The status of handling the announcement procedures of mergers, divisions, capital reductions, etc., which should be announced in accordance with relevant laws and regulations, shall be explained when handling the filing of changes.
(Where the above-mentioned changes involve the resolution of the highest authority, the time when the highest authority of the foreign-invested enterprise makes a resolution shall be taken as the time when the change occurs; if the laws and regulations require additional conditions for the change of the foreign-invested enterprise to go into effect, the time when requirements are met should be taken as the time when the change occurs.)
(For the specific matters and procedures for the establishment and change of foreign-invested enterprises, please see the “Others” category on Guangdong Provincial Government Service Website for guidance on the establishment and change of the foreign-invested enterprises that are not involved in the special management measures for the admission of foreign investment.)
◆ Establishment and change of foreign-invested enterprises involved in the implementation of special management measures that are adopted for the admission of foreign investment
Where special management measures involving foreign investment access are involved, the following provisions shall apply:
1. The approval items with a total investment of 1 billion US dollars (including 1 billion US dollars, hereinafter referred to as the limit) shall be examined and managed by the local competent department of commerce and the state-level economic and technological development zone at the prefecture level in Guangdong Province.
Among them, the limits of a company limited by shares with foreign investment are calculated according to the registered capital, and the limit of foreign-invested limited company changing to a company limited by shares with foreign investment is based on the estimated net asset value.

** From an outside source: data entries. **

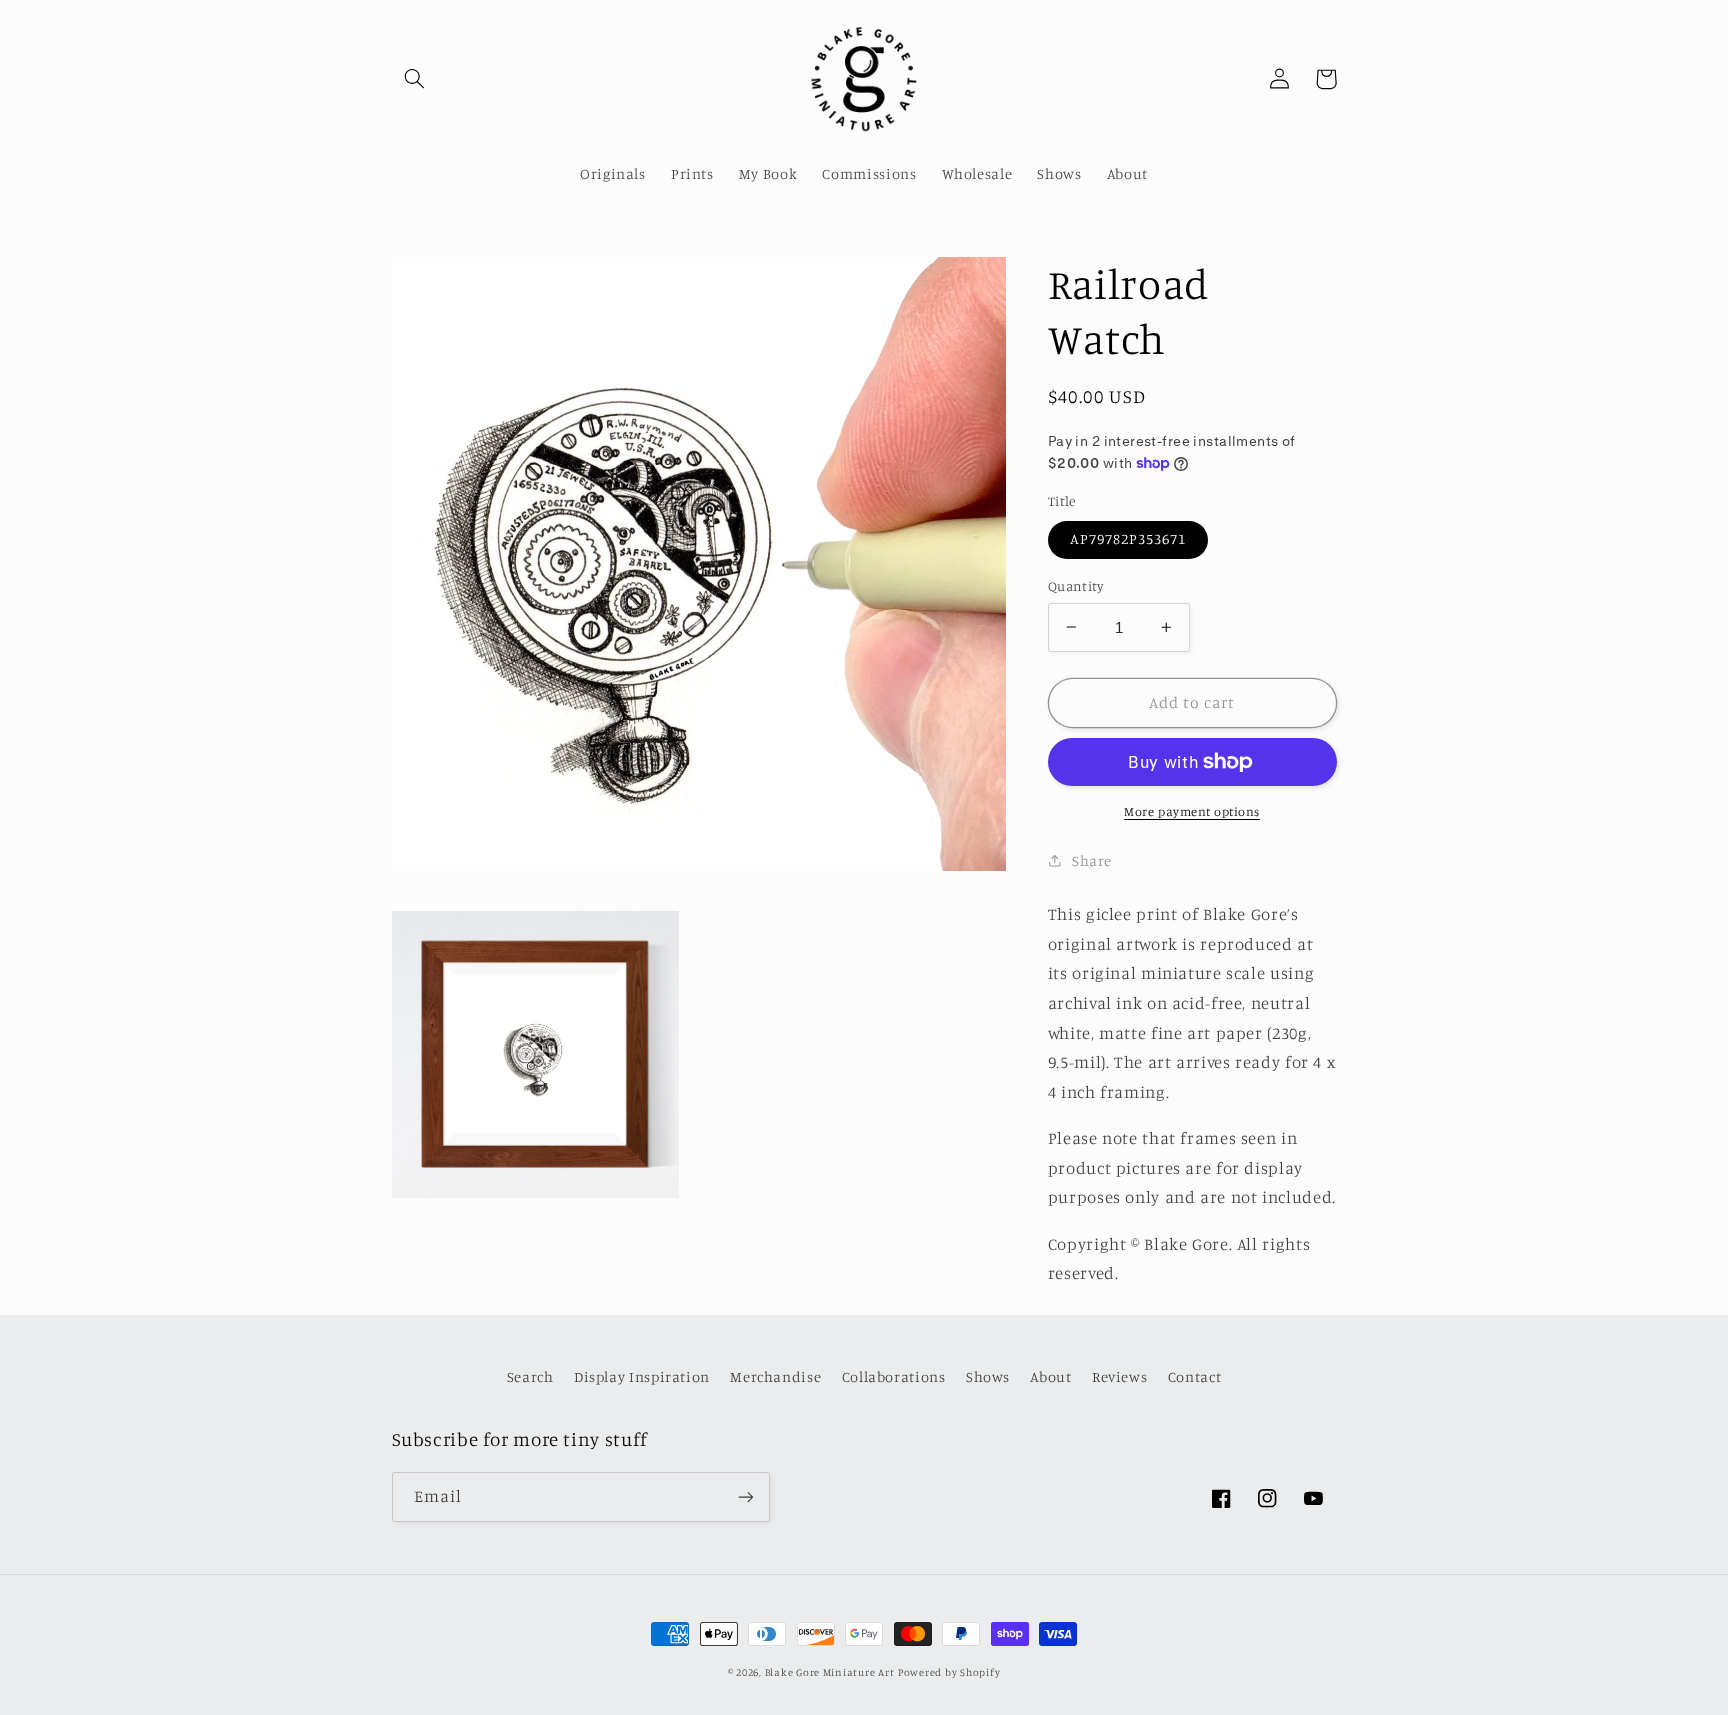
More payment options (1192, 811)
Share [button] (1092, 860)
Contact (1194, 1376)
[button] (415, 79)
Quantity (1075, 586)
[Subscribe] (745, 1496)
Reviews (1119, 1376)
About (1050, 1376)
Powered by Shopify (949, 1672)
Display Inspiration (642, 1376)
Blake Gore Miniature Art (830, 1672)
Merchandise (775, 1376)
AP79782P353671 (1128, 538)
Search (530, 1376)
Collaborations (894, 1376)
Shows (988, 1376)
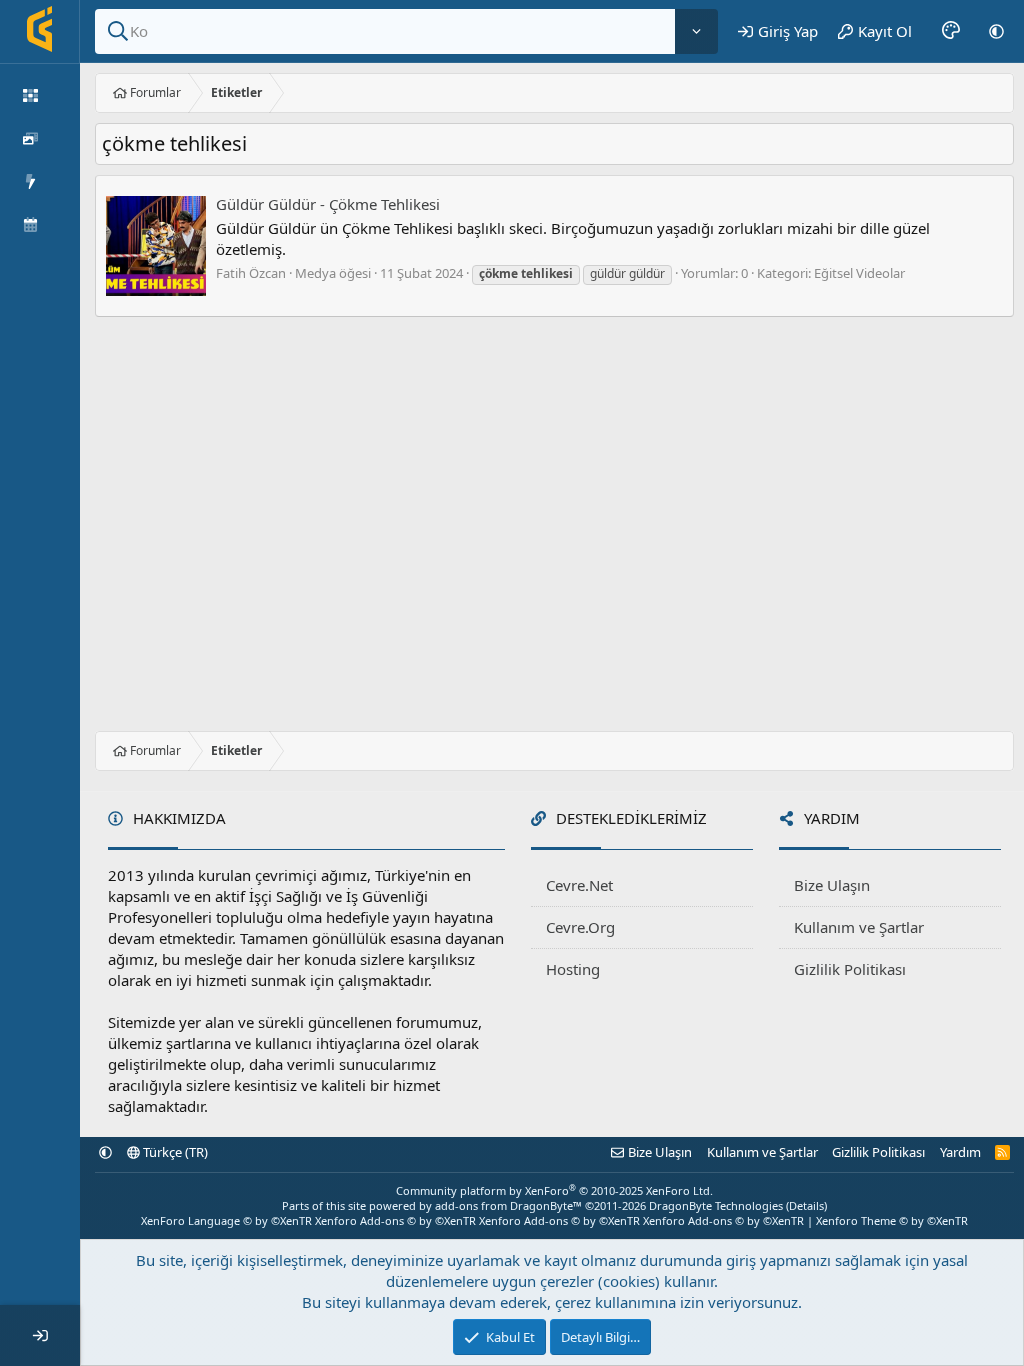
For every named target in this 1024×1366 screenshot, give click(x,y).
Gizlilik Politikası (850, 969)
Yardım (960, 1152)
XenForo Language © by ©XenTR (226, 1220)
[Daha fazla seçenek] (696, 31)
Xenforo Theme (892, 1220)
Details (806, 1205)
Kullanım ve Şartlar (859, 927)
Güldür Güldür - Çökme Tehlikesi (328, 204)
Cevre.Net (579, 885)
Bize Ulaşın (832, 885)
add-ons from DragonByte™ (508, 1205)
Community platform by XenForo (554, 1190)
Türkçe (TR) (174, 1152)
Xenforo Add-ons (395, 1220)
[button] (996, 31)
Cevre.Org (580, 927)
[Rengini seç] (951, 31)
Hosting (573, 969)
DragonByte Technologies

The limit for foreign investors to acquire domestic enterprises is based on the amount of M&A transactions.
2. The following changes to a foreign-invested enterprise exceeding the limit shall be approved by the Ministry of Commerce:
(1) The amount of single capital increase exceeds 1 billion US dollars;
(2) The increased business scope involves special management measures that are adopted for the admission of foreign investment;
(3) Changes in the equity transferred by the controlling party (including absolute holding and relative holding) to the foreign party;
(4) Mergers and divisions by a foreign-invested enterprise that would result in exceeding the limit after the completion of the merger and division.
In addition, if a foreign-invested enterprise below the limit exceeds the limit after a single capital increase, the application shall be approved by the Ministry of Commerce.
3. Except as provided in Article 2, other changes to foreign-invested enterprises that exceed the limit shall be approved and managed by the commercial department above prefecture level and the state-level economic and technological development zone.